#### What is required
Your job is to copy every line in the material containing the word "agent".

#### Supplied entries
====

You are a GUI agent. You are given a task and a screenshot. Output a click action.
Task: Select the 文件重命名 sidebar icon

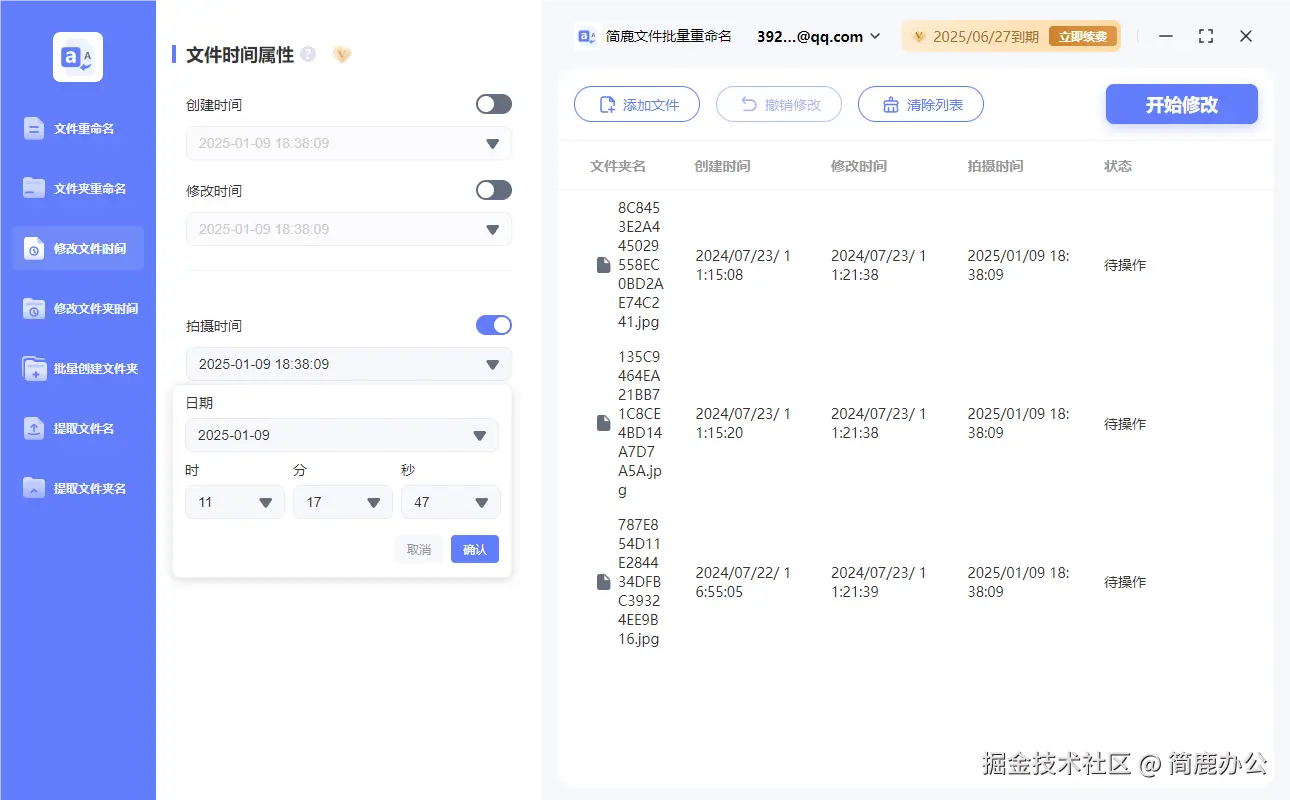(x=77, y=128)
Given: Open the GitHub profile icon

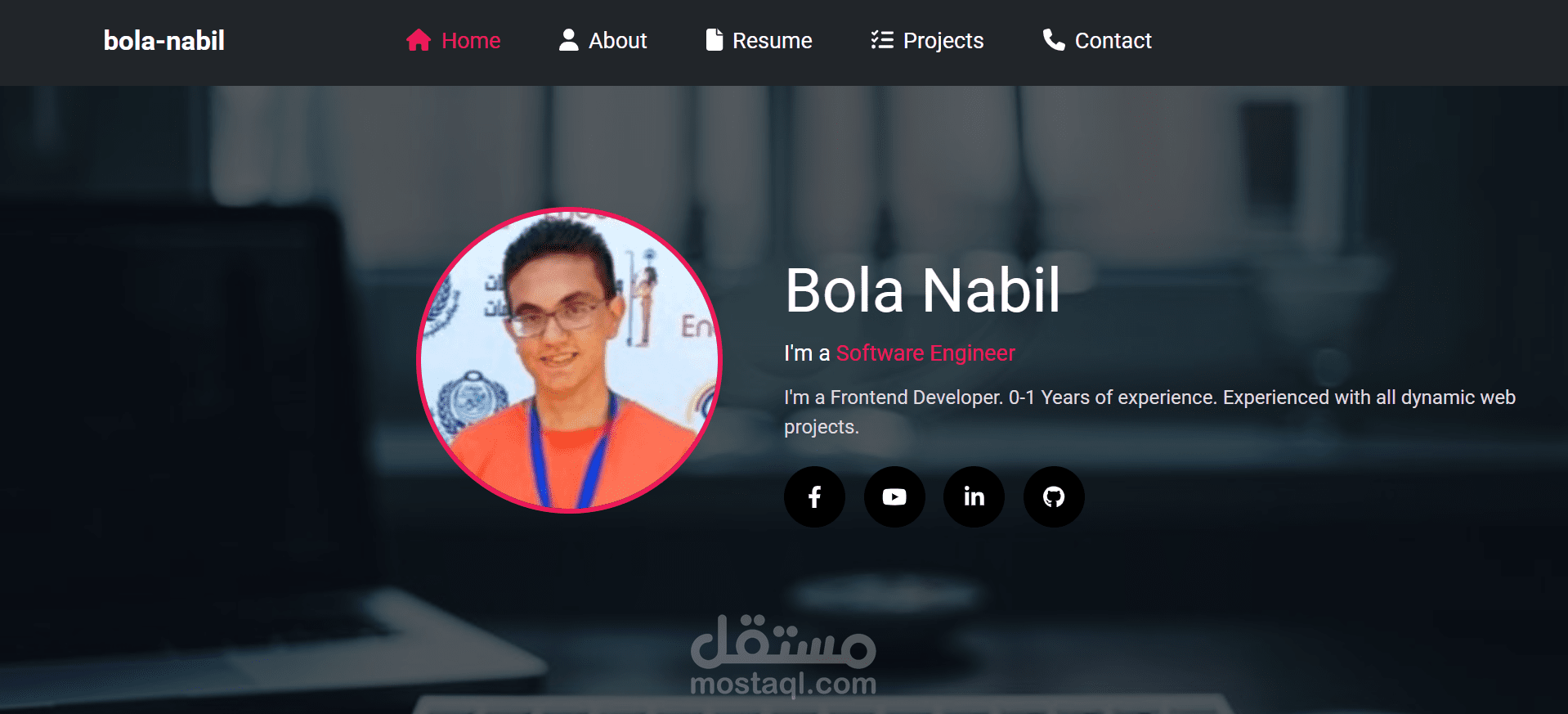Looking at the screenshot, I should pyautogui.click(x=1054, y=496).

====

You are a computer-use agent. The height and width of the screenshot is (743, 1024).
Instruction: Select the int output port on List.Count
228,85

====

#### Your response
You are a GUI agent. You are given a task and a screenshot. Output a click action.
You are a computer-use agent. The height and width of the screenshot is (743, 1024).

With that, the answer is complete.